Wolynn, who has a 10-year-old daughter and twin 8-year-old boys, realizes that his practice competes for patient oversight with 24-hour services such as drugstore clinics and urgi-care offices, so Kids+ is open seven days a week, including four evenings. The secret to effective care, he says, “is just listening. Honestly, my favorite thing is growing with the kids. I find out about their pets, their favorite sport, what they want to be when they grow up. I write it down on their charts.”
Trying new services in his practice “is kind of like imaginative play,” he says. His partner, Albert Wolf, M.D., is getting his MBA, and Wolynn earned his Master in Medical Management degree from Carnegie Mellon University, so they can make sure the practice stays viable, and grows. “We’re independent, so nobody owns us. We view the practice as a living lab. If you can think it up, and it helps patients, and it makes business sense, we’re going to try it.
“It’s just fun,” he says of running his practice. “My stepdad said, ‘Like what you do.’ I’m just excited, waking up every day.”
Waking, and sleeping, are just some of the pediatric issues Wolynn focuses on at Kids+.
“If you ask parents and families what their most concerning issues are for kids growing up, they’re eating and sleeping,” he says. “A child that’s not sleeping will cause all sorts of issues for the child and his family.”
Today’s parents may not have grandparents or other extended family close by to teach them how to deal with such basic infant issues. Wolynn started a “help bible” under “Doctor’s Notes” on the Kids+ Web site, and has begun offering sleep classes in The Well.
“We’ve lost how breastfeeding was taught, from mother to daughter,” he adds. Six of the Kids+ clinicians are trained as lactation consultants, and the Breastfeeding Center attracts patients from as far away as West Virginia and Ohio. The practice can take care of any medical issues that might arise around breastfeeding, while the Center sells and rents breast pumps and accessories at low cost.
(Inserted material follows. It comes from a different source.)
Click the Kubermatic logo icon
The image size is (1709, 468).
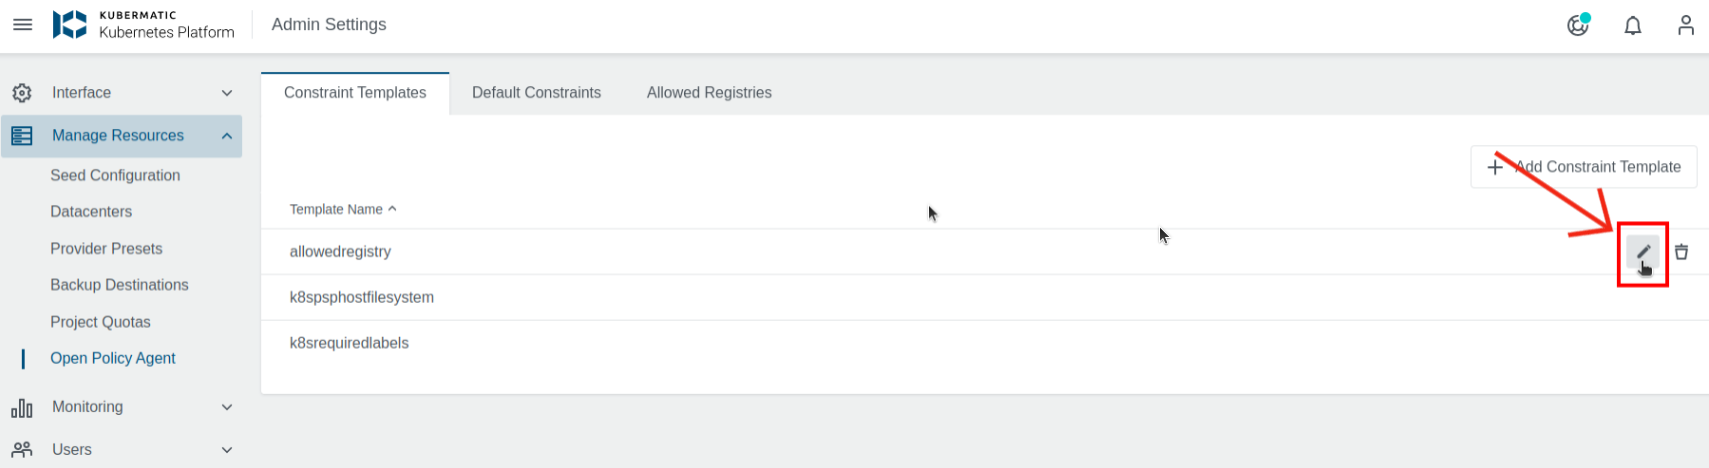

Kids+ won’t let a child into the practice if the parents don’t seek immunizations; Wolynn has participated in numerous vaccine research studies and is a big believer in their necessity.
“I tell parents right up front,” he says, “I don’t want them sitting next to a three- or four-year-old we let in the practice who is not immunized.”
His patients — or at least their parents — appreciate Wolynn’s attitude. When Anne Marie Kuchera was searching for the right doctor for the first of her two boys, now three and seven, she visited Wolynn. “He built rapport with us right off the bat,” Kuchera says. “He helped us to feel comfortable and confident as new parents.”
The kids went through what she calls “some pretty common scenarios,” such as needing tubes in their ears — treatments that are relatively minor as medical procedures go, but which feel like a big deal to both parents and kids. “He never downplayed any of that and we really appreciated that,” she says of Wolynn.
As her kids get older, Kuchera finds herself heading to the practice’s very active Facebook page for advice. “Honestly, I don’t go to Facebook for much else,” she says. “Knowing that it’s there as a resource — I can gain some knowledge and insight from other parents but also feedback given by the providers.”
For the future, Wolynn envisions offering parents help with their kids’ broader needs, such as advice on the best ways to teach kids reading, or music appreciation.
“We’re not here to tell people philosophically what choices to make; we’re here to help them in the choices they do make,” he concludes. “Not just what do you do when they get sick with a fever – what do you do on a daily basis?
“Just to be a good parenting resource – that’s how I envision it.”